Persyaratan yang ditetapkan untuk dapat menjadi calon anggota DPD adalah melalui pembuktian dukungan rakyat yang ditentukan berdasarkan jumlah penduduk di setiap provinsi. Adapun persyaratan itu adalah sebagai berikut :

• Provinsi yang berpenduduk sampai dengan 1.000.000 (satu juta) orang harus didukung sekurang – kurangnya oleh 1000 (seribu) orang pemilih.
• Provinsi yang berpenduduk lebih dari 1.000.000 (satu juta) sampai dengan 5.000.000 (lima juta) orang harus didukung sekurang – kurangnya oleh 2000 (dua ribu) orang pemilih.
• Provinsi yang berpenduduk lebih dari 5.000.000 (lima juta) sampai dengan 10.000.000 (sepuluh juta) orang harus didukung sekurang – kurangnya oleh 3000 (tiga ribu) orang pemilih.
• Provinsi yang berpenduduk lebih dari 10.000.000 (sepuluh juta) sampai dengan 15.000.000 (lima belas juta) orang harus didukung sekurang – kurangnya oleh 4000 (empat ribu) orang pemilih.
• Provinsi yang berpenduduk lebih dari 15.000.000 (lima belas juta) orang harus didukung sekurang – kurangnya oleh 5000 (empat ribu) orang pemilih.
Berbeda dengan Pemilu 2004, pada pemilu 2009 dukungan pemilih tersebut harus tersebar di 50% kabupaten/kota dari tempat seorang mencalonkan diri, pada pemilu 2004 hanya 25% kabupaten/kota. Bentuk dukungan rakyat terhadap calon anggota DPD diwujudkan dengan fotocopy kartu tanda penduduk (KTP). Sementara bagi anggota DPD yang sebelumnya sedang menjabat (incumbent) dapat langsung menjadi calon anggota DPD tanpa harus mendapat persyaratan dukungan minimal. Incumbent cukup memenuhi persyaratan administrasi/kualifikasi.

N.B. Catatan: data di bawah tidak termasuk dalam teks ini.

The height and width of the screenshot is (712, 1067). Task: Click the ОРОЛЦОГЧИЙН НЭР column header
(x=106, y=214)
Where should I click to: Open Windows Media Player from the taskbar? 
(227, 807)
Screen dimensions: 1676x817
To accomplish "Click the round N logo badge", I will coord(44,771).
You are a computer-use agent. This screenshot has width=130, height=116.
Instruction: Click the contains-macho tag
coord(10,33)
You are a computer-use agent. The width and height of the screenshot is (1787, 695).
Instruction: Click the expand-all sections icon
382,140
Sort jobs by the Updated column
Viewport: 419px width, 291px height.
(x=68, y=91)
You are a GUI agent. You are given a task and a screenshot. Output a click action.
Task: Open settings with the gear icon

2.Fungsi, Tugas, dan Wewenang DPD dalam peranannya sebagai badan legislatif


Menurut Jimly Asshiddiqie, terdapat perbedaan yang fundamental antara pemilu untuk DPR dengan DPD. Perbedaan ini dapat dikaitkan dengan pengertian perwakilan politik (Political Representation) untuk DPR dan sistem perwakilan fungsional (Functional Representation) untuk DPD. Dengan kata lain anggota DPD menjalankan fungsi mewakili kepentingan daerah (local representation) dalam pembentukan undang – undang, melakukan pengawasan, member pertimbangan meskipun konstitusi sangat membatasi perannya.
Dewan Perwakilan Daerah, seperti Dewan Perwakilan Daerah juga memiliki fungsi, tugas dan wewenang dalam legislatif. Umumnya terdapat 3 fungsi legislatif yaitu fungsi legislasi, fungsi anggaran, fungsi pengawasan.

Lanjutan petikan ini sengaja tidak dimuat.